(Stored data)
⟨

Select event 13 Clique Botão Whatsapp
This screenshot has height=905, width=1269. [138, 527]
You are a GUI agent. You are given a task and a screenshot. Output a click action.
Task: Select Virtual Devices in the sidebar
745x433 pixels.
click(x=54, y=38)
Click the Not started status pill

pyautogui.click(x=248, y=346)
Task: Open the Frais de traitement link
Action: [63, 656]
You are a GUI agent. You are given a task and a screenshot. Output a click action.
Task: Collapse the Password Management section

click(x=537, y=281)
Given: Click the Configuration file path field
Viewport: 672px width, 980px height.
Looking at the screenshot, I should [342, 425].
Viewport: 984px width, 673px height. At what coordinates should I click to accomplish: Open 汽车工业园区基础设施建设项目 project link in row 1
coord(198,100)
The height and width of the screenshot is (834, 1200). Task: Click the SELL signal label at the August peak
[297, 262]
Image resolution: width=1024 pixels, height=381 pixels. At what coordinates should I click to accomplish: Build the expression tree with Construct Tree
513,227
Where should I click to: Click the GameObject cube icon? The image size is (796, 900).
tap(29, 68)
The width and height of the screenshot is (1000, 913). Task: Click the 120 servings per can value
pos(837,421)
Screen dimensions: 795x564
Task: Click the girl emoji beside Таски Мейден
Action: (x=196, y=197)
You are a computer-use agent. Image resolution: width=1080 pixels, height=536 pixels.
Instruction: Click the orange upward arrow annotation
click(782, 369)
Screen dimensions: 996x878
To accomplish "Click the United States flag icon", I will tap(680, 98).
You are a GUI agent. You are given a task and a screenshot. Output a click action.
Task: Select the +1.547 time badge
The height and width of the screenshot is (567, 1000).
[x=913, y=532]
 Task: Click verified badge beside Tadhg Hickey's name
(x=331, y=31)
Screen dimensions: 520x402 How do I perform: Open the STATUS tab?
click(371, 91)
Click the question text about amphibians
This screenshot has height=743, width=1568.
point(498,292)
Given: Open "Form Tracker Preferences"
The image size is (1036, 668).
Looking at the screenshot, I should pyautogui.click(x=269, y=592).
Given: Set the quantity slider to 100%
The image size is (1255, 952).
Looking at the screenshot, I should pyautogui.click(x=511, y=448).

⟩

The records above must be transcribed in full, word for word.

Result of the exercise =>
Select event 13 Clique Botão Whatsapp
This screenshot has height=905, width=1269. [138, 527]
You are a GUI agent. You are given a task and a screenshot. Output a click action.
Task: Select Virtual Devices in the sidebar
745x433 pixels.
click(x=54, y=38)
Click the Not started status pill

pyautogui.click(x=248, y=346)
Task: Open the Frais de traitement link
Action: [63, 656]
You are a GUI agent. You are given a task and a screenshot. Output a click action.
Task: Collapse the Password Management section

click(x=537, y=281)
Given: Click the Configuration file path field
Viewport: 672px width, 980px height.
Looking at the screenshot, I should [342, 425].
Viewport: 984px width, 673px height. At what coordinates should I click to accomplish: Open 汽车工业园区基础设施建设项目 project link in row 1
coord(198,100)
The height and width of the screenshot is (834, 1200). Task: Click the SELL signal label at the August peak
[297, 262]
Image resolution: width=1024 pixels, height=381 pixels. At what coordinates should I click to accomplish: Build the expression tree with Construct Tree
513,227
Where should I click to: Click the GameObject cube icon? The image size is (796, 900).
tap(29, 68)
The width and height of the screenshot is (1000, 913). Task: Click the 120 servings per can value
pos(837,421)
Screen dimensions: 795x564
Task: Click the girl emoji beside Таски Мейден
Action: (x=196, y=197)
You are a computer-use agent. Image resolution: width=1080 pixels, height=536 pixels.
Instruction: Click the orange upward arrow annotation
click(782, 369)
Screen dimensions: 996x878
To accomplish "Click the United States flag icon", I will tap(680, 98).
You are a GUI agent. You are given a task and a screenshot. Output a click action.
Task: Select the +1.547 time badge
The height and width of the screenshot is (567, 1000).
[x=913, y=532]
 Task: Click verified badge beside Tadhg Hickey's name
(x=331, y=31)
Screen dimensions: 520x402 How do I perform: Open the STATUS tab?
click(371, 91)
Click the question text about amphibians
This screenshot has height=743, width=1568.
point(498,292)
Given: Open "Form Tracker Preferences"
The image size is (1036, 668).
Looking at the screenshot, I should pyautogui.click(x=269, y=592).
Given: Set the quantity slider to 100%
The image size is (1255, 952).
Looking at the screenshot, I should pyautogui.click(x=511, y=448).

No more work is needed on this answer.